The very frequent occurrence of BIT indicates that the individual bits of floating-point values tend to correlate more strongly across values than within values. This might be expected as, for example, the top exponent bits of consecutive values are likely to be the same.

Another interesting observation is that the cut was often at the end, that is, it is not used. This means that the entire algorithm operates at word granularity, including the Best algorithm, and that there is no benefit from switching to byte granularity. This is good news because it simplifies and speeds up the implementation as only word-granular components are needed. NUL and INV are also not needed. Clearly, inverting all the bits is unnecessary and algorithms with fewer than four components (i.e., that include NUL) compress less well.

The LNV predictor component is obviously very important. Every listed algorithm includes it, and most of them include two such components. LNV comes in two versions, one that uses integer subtraction to form the residual and the other that uses XOR (i.e., bitwise subtraction). Subtraction is much more frequent, which is noteworthy as the current literature seems undecided as to which method to prefer.

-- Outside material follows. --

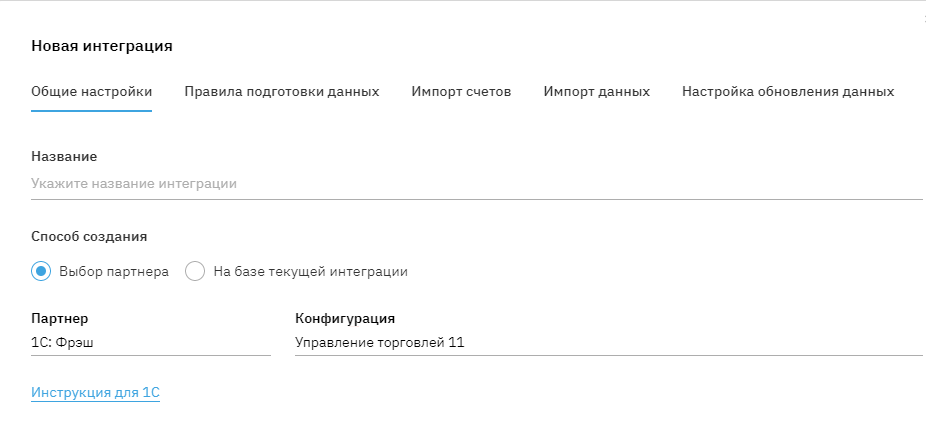Open the Управление торговлей 11 configuration dropdown
926x426 pixels.
[x=607, y=343]

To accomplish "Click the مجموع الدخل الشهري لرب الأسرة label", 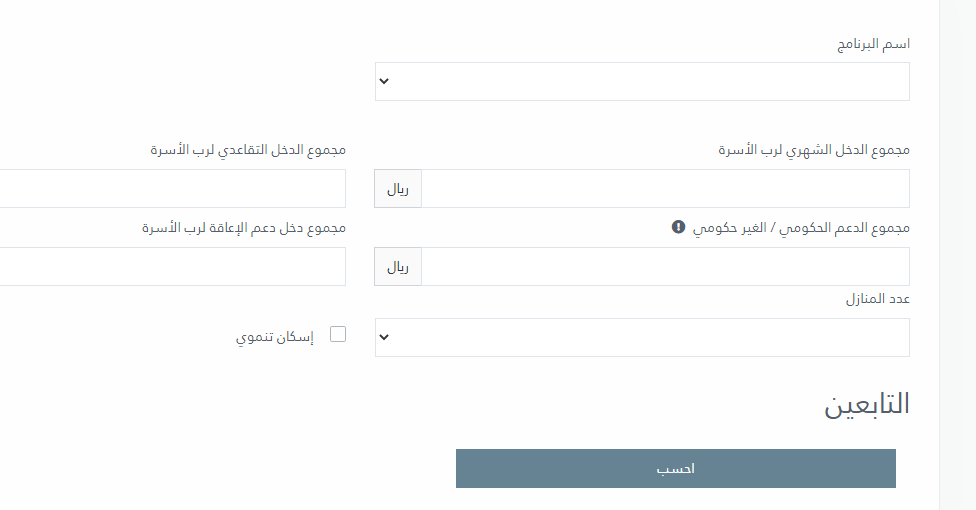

In many cases, the single-precision algorithm is the same as the corresponding double-precision algorithm, especially when excluding the aforementioned DIM4 versus DIM8 difference immediately after the cut. This similarity is perhaps expected since the data sets contain the same values (albeit in different formats). However, in about half the cases, the algorithms are different, sometimes substantially (e.g., on msg_bt) and yield significantly different CRs. This implies that the bits that are dropped when converting from double- to single-precision benefit more from different compression algorithms than the remaining bits. Hence it would probably be advantageous if distinct algorithms were used for compressing the bits or bytes at different positions within the floating-point words.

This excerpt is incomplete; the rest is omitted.